Más que Socialismo

Por: Miguel Alejandro Hayes

Contaba el comandante Chávez que cada venezolano tenía un abuelo llamado Pedro Pérez Delgado, algún llanero que luchó por el fin de la dominación y la injerencia. Los cubanos también tenemos algún familiar que de una forma u otra ha estado involucrado en el derrocamiento de la tiranía o las luchas armadas posteriores.

En mi caso, tuve un bisabuelo semianalfabeto que se había marchado a New York para vender su fuerza de trabajo. Conoció a Fidel y se acercó a la Revolución naciente. Fue parte de un grupo de cubanos que intentaba recaudar fondos para la lucha.

Era de esos tantos emigrados que colaboró como podía, formando una especie de células del 26 que apoyaban la causa. Su historia, me recuerda que la de esta nación, de sus luchas, ha sumado a cubanos de adentro y de afuera, sin distinción. Y que en momentos difíciles nos unimos sin importar diferencias.

Hoy el discurso del presidente apunta ahí, donde eliminar el bloqueo es esa lucha que amerita una sola Cuba. Aprecio que el lenguaje inclusivo no sea solo para asuntos de identidades sexuales y de género, sino que vaya a la forma de tratar la emigración cubana, tomando una necesaria dimensión política.

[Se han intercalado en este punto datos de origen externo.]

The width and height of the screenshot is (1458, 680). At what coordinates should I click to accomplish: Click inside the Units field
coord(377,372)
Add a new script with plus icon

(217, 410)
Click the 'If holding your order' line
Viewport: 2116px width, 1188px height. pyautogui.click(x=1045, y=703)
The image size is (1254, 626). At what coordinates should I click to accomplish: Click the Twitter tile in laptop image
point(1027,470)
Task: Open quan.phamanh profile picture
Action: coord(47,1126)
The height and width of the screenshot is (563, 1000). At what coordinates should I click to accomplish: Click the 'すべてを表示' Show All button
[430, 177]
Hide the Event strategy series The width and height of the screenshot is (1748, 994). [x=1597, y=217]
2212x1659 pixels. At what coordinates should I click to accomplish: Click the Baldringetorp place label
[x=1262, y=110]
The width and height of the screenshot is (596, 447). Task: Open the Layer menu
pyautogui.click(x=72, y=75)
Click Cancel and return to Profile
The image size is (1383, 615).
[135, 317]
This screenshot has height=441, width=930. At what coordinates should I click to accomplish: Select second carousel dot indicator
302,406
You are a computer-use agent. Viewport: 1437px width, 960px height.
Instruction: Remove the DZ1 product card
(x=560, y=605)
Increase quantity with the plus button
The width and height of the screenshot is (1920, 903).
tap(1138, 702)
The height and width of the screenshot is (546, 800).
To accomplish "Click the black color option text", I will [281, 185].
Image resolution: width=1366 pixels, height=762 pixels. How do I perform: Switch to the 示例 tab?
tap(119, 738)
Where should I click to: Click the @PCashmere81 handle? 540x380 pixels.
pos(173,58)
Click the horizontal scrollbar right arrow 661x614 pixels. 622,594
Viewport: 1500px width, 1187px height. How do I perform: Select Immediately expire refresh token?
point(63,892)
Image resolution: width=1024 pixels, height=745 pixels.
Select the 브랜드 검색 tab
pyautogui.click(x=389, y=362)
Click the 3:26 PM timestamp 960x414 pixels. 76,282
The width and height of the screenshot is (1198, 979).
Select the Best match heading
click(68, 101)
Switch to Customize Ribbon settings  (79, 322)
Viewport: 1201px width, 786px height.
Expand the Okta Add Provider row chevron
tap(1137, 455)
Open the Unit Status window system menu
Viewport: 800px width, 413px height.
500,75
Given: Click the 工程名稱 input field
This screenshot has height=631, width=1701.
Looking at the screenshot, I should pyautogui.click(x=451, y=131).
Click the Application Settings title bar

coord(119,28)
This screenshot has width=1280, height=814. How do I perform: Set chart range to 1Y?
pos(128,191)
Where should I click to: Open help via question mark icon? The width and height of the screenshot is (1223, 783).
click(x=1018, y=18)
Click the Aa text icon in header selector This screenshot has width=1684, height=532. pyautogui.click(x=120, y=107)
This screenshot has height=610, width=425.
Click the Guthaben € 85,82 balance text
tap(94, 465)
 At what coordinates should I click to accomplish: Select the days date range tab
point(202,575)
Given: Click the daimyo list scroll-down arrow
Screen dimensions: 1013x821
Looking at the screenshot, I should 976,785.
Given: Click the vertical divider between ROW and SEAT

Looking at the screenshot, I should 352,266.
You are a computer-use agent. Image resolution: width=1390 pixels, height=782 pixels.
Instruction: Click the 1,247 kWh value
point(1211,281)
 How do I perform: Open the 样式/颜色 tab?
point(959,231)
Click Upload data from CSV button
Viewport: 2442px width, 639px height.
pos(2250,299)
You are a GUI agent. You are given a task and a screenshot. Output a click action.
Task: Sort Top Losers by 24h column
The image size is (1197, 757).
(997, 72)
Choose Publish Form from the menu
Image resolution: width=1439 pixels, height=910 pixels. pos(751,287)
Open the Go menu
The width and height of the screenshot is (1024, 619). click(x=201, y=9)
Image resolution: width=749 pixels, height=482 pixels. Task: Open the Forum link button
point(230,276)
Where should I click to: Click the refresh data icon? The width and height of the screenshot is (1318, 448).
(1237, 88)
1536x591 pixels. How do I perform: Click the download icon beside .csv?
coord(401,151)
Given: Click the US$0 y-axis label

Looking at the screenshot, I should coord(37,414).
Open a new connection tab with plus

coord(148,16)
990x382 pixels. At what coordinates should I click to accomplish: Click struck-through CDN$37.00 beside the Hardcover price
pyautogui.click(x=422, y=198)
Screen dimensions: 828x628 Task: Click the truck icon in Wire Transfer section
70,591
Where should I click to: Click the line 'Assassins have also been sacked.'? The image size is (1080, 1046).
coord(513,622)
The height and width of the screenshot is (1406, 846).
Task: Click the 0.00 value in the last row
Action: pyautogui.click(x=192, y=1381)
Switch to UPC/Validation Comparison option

Arturo López-Levy y Miguel Díaz-Canel, sonrientes en encuentro de emigrados

Se avanza en desmontar el viejo patrón de aquíbien, allámal. Comienza este discurso la búsqueda de unidad a través del diálogo y no de la imposición, dando una lección de cómo hacer política revolucionaria en medio de un contexto político de marcos estrechos. Sin embargo, tal mensaje es difícil de ponerlo en marcha a cabalidad sin la requerida dosis de tolerancia.

Ya vivimos el tiempo donde no querer ser parte del proyecto recibía el grito de gusano. Se tiraron huevos, incluso por error mi puerta recibió uno. En un discurso alguien gritó que se vayan. Me temo que mucha de esas mentalidades fascistas y discriminatorias perduran todavía. Aunque reconozco que estas no podrán hacer mucha resistencia al discurso del presidente.

Hugo Cancio, Editor en Jefe de OnCuba Magazine, intercambiando un saludo con el presidente

Pero alegra mucho el simple hecho que se hable en términos de compatriotas y es algo que trascenderá. Vibré al escucharlo. Se rompió un esquema, para que la condición de cubano se levante por encima de cualquier proyecto político.

Espero que eso se aplique no solo a los del exterior, sino que lo usemos entre los que vivimos en Cuba. La buena relación y diálogo con la emigración, con esa que opta por el capitalismo, debe ir acompañada de la misma actitud tolerante en la política doméstica.

Ahora disfruto la victoria. Esta vez ser cubano, fue más que socialismo o capitalismo.